EXERCISE TASKS:
#1 Reproduce the portion of the testicular cancer article between "- The statistics" and "toward the curb.", inclusive.
#2 Resume the testicular cancer article where it stops, picking up after its final sentence.

EXERCISE PASSAGE:
- The rate of testicular cancer, often
called the "young man's disease" because most get it before their
40th birthday, has risen by 60% in the past 35 years in Ontario.
- The statistics are similar across the
country. And not only are its victims getting younger, evidence suggests
the rise in testicular cancer is linked to a worldwide phenomenon of shrinking
testes, genital deformities, and low sperm counts. Some scientists believe
the culprit could be exposure to such organic chemicals as DDT and PCBs,
which disrupt the body's endocrine system.
- "This rise has been reported throughout
the Western world, so it doesn't seem like that much of an inference to
conclude that something strange is going on," said Dr. Laurence Klotz,
a professor of surgery at the University of Toronto.
- Cancer was far from Eric Desjardins'
mind three years ago as the 19-year-old rode his mountain bike to class.
Suddenly, a sharp groin pain sent him lurching toward the curb.
- The Kitchener-born college freshman feared
a sexual disease. So when his doctor told him the tender lump in his testes
was caused by cancer, he was stunned.
- "Cancer?" he shouted.
- "But I'm not even 20! I don't even
have a driver's licence! I'm too young to have cancer!"
- Mr. Desjardins' doctor told him the disease
was serious, but his chances were good.

RECORD EXTRACTS:
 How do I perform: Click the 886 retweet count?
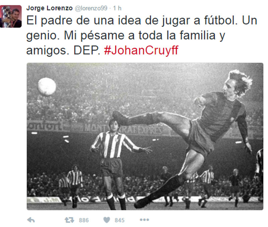pyautogui.click(x=84, y=220)
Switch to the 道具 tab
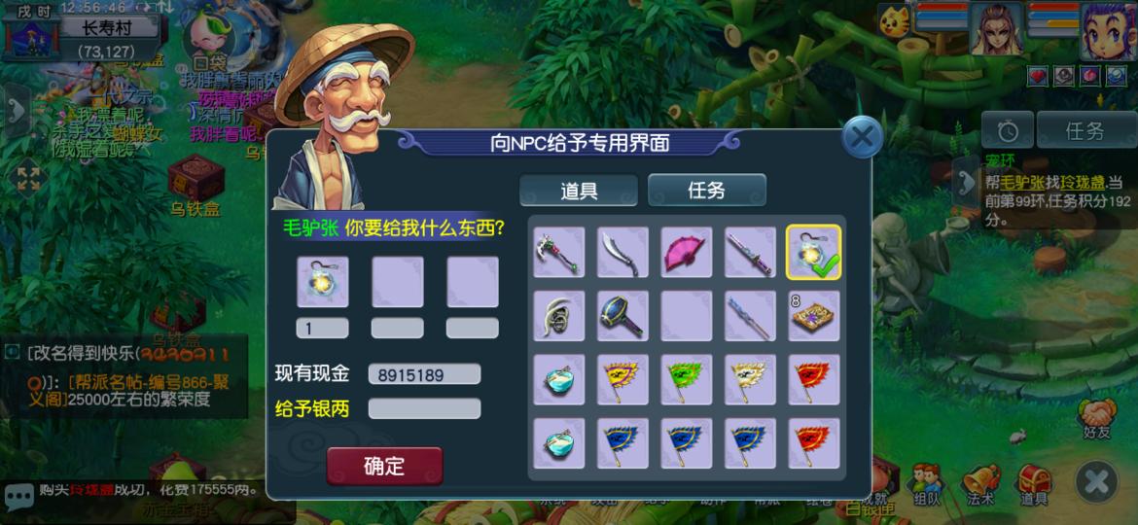The image size is (1138, 525). [x=579, y=191]
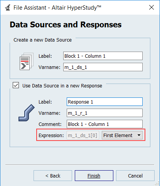Go to the previous step with Back

pos(53,176)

REPLIES:
#1
- The statistics are similar across the
country. And not only are its victims getting younger, evidence suggests
the rise in testicular cancer is linked to a worldwide phenomenon of shrinking
testes, genital deformities, and low sperm counts. Some scientists believe
the culprit could be exposure to such organic chemicals as DDT and PCBs,
which disrupt the body's endocrine system.
- "This rise has been reported throughout
the Western world, so it doesn't seem like that much of an inference to
conclude that something strange is going on," said Dr. Laurence Klotz,
a professor of surgery at the University of Toronto.
- Cancer was far from Eric Desjardins'
mind three years ago as the 19-year-old rode his mountain bike to class.
Suddenly, a sharp groin pain sent him lurching toward the curb.

#2
- A study published today in the Canadian
Medical Association Journal says although testicular cancer is rising at
about 2% a year in Ontario, there have been great advancements in treatment.
What is more mysterious is its causes.
- Dr. Klotz, a leading Canadian authority
on testicular cancer, said it usually begins in the foetus, when male sex
organs are being formed.
- "The testicle is extremely sensitive
to hormonal influences in utero. And if those hormonal influences are deranged
even mildly, you get what's called dysgenesis, meaning you get malformation
of the cells," he said.
- When a boy hits puberty and his testicular
cells undergo rapid growth, these malformed cells can cause cancer.
- One reason the average age of victims
is getting younger is because boys -- like girls -- now reach puberty earlier.
In 1965, there were 69 cases of testicular cancer reported in Ontario males
aged 15 to 29. In 1995, there were 215, although the study suggests an
unexplained dropoff in the risk to young boys in the past five or six years.
- Testicular cancer is still rare in spite
of the steady increase. It strikes about six in 100,000 males in Canada
each year and is not usually fatal. About 65% of those with metastatic
disease -- meaning the cancer has spread through the body -- survive; about
97% of those whose cancer is isolated to the testes are cured. Overall,
the survival rate is 85%.
- Treatment is not a trivial matter, however.
It means surgical removal of a testicle, radiation, and often chemotherapy.
Some patients become sterile, like Mr. Desjardins, who wonders if living
in Canada's industrial heartland exposed him to chemical dangers.
- "If I want to have kids, obviously
I'll have to adopt," said Mr. Desjardins, whose cancer had metastasized.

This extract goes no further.